- Passage provided
Second, why language standards are important.

Human civilization is not a bunch of marble arches and cherished Founders and dramatically swelling music behind Morgan Freeman’s statesman-like voice-over. Civilization is made up of ideas conveyed, and confirmed, through language. And, what this means for our current topic is, pay attention now: Language is the infrastructure of human civilization.

Allowing the integrity of the building blocks of language to corrode is not being liberal or progressive or open-minded. It is promoting the corruption of civilization.

Anyone who watched a heavily trafficked bridge rust away to scrap metal, until it collapses and sends dozens of vehicles plummeting into the gorge below, could immediately see how allowing the physical infrastructure of civilization to erode is A Bad Thing. But, many of us cheer the same sort of corruption in civilization’s psycho-social infrastructure, as if we’re being high-minded or encouraging diversity.

Encouraging kids to drink lighter-fluid is, technically speaking, encouraging culinary diversity. It’s also reckless and stupid. Diversity can be a very good thing, but that does not mean it is always a good thing. Unless you’re a hipster douche-bag with more PC pretense than insight, for whom words like “diversity” serve as little more than shibboleths for entry into some political Cool Club. Put down the “clove” cigarette that’s not fooling anybody and open up a dict— … oh, right, you’ve already corrupted the dictionary.

Having standardized meanings for words matters. Being able to understand and agree on what other people are saying is the only way to build interpersonal sympathy, justice, the rule of law, market prosperity, science, community, and an endless (not literally endless) list of other foundation blocks for a healthy, sustainable civilization.

If I say “property rights” and you can take that to mean “human slavery,” things are about to go South, both figuratively and (as during America’s Civil War) literally.

Most importantly, the semantic clarity of language itself hinges on the distinction between literal and figurative use of language, as juxtaposed in that previous sentence. The integrity of the word “literally,” and the concept it conveys, is the pivot around which the meaning of literally every other possible word swings.

This isn’t some silly word the Grammar Nazis freak out about. It conveys the keystone concept of the very infrastructure of the civilization that separates us from our not-so-distant ancestors who were in constant peril of being slaughtered by lions … or by other people.

People like the literal Nazis.

So, yes, this is a big deal. It’s not just another flicker in the kaleidoscope of pop culture vulgarity for us to giggle at and shrug off. If we cannot even muster the will and wisdom to preserve the meaning of a word that determines the meaning of all other words, wallowing in our failure we have declared that the corruption eating away at the English language is, literally, inoperable.

 

Category: My Two Cents

One comment on “This is literally the beginning of the end

  1. Legitimacy is important in language–any language. However, the very meaning of a word will change simply based on the people, culture, or, yes–as you put it–the dictionary used, which define it. It has been said (and I believe), though, that EVERY word ever put into any dictionary started out as an analogy of something else; every word used to be a word that was used in a different context by a different group of people for different reasons because they lived different lives.

    To speak, or write, is to participate in that spiralling change that is human communication; our words spin and adapt like a DNA double-helix.

    So, language evolves–although, like you, I don’t like its current digression in our culture. Almost like poorly-bred animals. Language also, as such, it is not a “closed system” in which we can merely attach grammatical dogma and demand that people follow the rule closely to prevent the perverse lingual bastardization that occurs almost daily in Western, or any, culture.

    Speaking of “bastards,” I’d say that our shared language, “American English,” is a bastardization of “English” itself. As an aside, we both grew up in a bastard state: “West Virginia.” And I’m pretty much a bastard, myself. Lol.

    But the first part of that is merely figurative. Only the last line is literal.

- Exercise details
Please set down, word for word, the part of the passage on language standards from "Second, why language" up to and including "of human civilization.".

(Extracted data entries)
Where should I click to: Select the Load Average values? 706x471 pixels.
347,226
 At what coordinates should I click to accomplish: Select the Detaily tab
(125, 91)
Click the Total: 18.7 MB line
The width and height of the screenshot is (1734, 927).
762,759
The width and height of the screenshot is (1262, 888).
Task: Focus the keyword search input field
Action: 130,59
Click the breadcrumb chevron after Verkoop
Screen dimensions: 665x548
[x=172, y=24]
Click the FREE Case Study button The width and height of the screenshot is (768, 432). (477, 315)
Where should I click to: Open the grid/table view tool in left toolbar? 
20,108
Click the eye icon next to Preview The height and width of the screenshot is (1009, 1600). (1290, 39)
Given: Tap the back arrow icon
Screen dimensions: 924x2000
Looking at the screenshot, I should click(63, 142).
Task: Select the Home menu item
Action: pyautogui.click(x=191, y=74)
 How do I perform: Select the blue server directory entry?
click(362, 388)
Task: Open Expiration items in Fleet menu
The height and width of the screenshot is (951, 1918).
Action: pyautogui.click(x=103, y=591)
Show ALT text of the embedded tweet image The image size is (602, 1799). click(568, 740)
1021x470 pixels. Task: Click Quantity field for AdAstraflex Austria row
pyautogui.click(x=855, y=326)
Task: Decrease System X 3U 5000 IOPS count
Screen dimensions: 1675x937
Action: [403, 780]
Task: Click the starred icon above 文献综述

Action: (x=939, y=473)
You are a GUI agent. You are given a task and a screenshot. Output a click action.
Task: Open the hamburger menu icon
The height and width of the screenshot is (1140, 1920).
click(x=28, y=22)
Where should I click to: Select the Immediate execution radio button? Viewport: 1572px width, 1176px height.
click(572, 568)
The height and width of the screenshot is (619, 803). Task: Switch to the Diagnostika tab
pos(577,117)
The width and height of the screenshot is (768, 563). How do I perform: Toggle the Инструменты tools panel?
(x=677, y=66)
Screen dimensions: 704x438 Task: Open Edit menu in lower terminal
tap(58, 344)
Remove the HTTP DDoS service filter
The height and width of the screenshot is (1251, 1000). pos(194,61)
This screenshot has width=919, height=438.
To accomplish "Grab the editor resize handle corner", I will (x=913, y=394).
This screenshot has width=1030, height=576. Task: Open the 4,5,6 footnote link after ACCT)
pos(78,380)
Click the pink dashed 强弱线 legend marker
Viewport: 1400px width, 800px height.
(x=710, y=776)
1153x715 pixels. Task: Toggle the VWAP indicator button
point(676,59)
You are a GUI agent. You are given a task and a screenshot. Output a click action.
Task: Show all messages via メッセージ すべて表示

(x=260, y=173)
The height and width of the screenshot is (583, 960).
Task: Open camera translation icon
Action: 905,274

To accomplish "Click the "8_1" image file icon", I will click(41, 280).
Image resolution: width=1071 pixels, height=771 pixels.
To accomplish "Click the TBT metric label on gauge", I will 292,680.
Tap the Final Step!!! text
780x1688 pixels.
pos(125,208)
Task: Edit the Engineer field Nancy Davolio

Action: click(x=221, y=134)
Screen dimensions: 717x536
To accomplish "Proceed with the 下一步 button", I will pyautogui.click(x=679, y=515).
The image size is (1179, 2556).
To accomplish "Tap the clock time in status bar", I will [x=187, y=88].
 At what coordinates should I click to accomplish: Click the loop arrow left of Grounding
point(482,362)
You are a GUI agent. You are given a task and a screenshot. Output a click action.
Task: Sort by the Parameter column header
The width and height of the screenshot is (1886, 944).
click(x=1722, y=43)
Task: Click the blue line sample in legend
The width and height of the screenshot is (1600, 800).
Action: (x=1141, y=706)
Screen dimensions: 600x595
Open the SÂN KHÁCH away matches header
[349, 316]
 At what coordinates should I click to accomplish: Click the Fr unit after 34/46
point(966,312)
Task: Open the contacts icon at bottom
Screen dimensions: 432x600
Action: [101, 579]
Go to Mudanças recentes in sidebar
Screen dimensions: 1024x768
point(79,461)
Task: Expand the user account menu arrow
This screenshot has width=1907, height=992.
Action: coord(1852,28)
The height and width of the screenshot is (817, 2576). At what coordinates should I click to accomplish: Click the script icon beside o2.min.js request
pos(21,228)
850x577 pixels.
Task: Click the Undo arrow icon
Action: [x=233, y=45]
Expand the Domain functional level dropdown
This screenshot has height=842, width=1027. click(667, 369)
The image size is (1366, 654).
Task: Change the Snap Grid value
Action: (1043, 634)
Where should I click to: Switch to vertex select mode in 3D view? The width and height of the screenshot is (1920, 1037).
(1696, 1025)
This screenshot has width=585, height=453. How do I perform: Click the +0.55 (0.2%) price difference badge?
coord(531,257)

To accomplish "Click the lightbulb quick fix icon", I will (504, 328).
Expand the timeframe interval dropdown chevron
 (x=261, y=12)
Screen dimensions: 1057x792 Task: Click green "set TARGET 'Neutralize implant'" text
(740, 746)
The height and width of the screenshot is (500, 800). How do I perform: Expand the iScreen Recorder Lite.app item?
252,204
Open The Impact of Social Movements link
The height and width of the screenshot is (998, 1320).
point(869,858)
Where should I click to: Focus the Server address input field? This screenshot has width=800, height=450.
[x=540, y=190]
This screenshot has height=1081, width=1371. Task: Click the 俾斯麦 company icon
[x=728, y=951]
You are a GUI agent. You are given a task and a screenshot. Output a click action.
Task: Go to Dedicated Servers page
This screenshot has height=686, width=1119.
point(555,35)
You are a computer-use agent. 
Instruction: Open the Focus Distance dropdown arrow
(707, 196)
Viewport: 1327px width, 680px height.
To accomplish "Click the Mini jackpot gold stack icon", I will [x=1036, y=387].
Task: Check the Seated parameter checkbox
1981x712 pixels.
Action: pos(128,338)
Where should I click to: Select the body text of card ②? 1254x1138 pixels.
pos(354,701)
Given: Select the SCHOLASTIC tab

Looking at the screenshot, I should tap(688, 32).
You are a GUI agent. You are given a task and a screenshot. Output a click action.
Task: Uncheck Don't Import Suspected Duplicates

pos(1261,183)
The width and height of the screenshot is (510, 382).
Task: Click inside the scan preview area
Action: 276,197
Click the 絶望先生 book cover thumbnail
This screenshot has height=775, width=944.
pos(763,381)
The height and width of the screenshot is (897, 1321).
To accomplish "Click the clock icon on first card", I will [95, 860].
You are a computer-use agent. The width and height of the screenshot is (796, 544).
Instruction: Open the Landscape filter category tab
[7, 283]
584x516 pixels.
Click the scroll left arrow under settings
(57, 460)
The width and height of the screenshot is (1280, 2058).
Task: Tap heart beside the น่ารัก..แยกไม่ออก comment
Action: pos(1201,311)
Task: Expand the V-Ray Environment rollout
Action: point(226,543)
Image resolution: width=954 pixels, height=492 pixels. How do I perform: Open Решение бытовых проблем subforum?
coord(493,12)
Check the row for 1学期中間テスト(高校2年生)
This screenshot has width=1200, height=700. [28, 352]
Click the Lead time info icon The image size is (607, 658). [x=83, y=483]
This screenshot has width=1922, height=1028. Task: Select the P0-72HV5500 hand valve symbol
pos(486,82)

- Answer box
Second, why language standards are important.

Human civilization is not a bunch of marble arches and cherished Founders and dramatically swelling music behind Morgan Freeman’s statesman-like voice-over. Civilization is made up of ideas conveyed, and confirmed, through language. And, what this means for our current topic is, pay attention now: Language is the infrastructure of human civilization.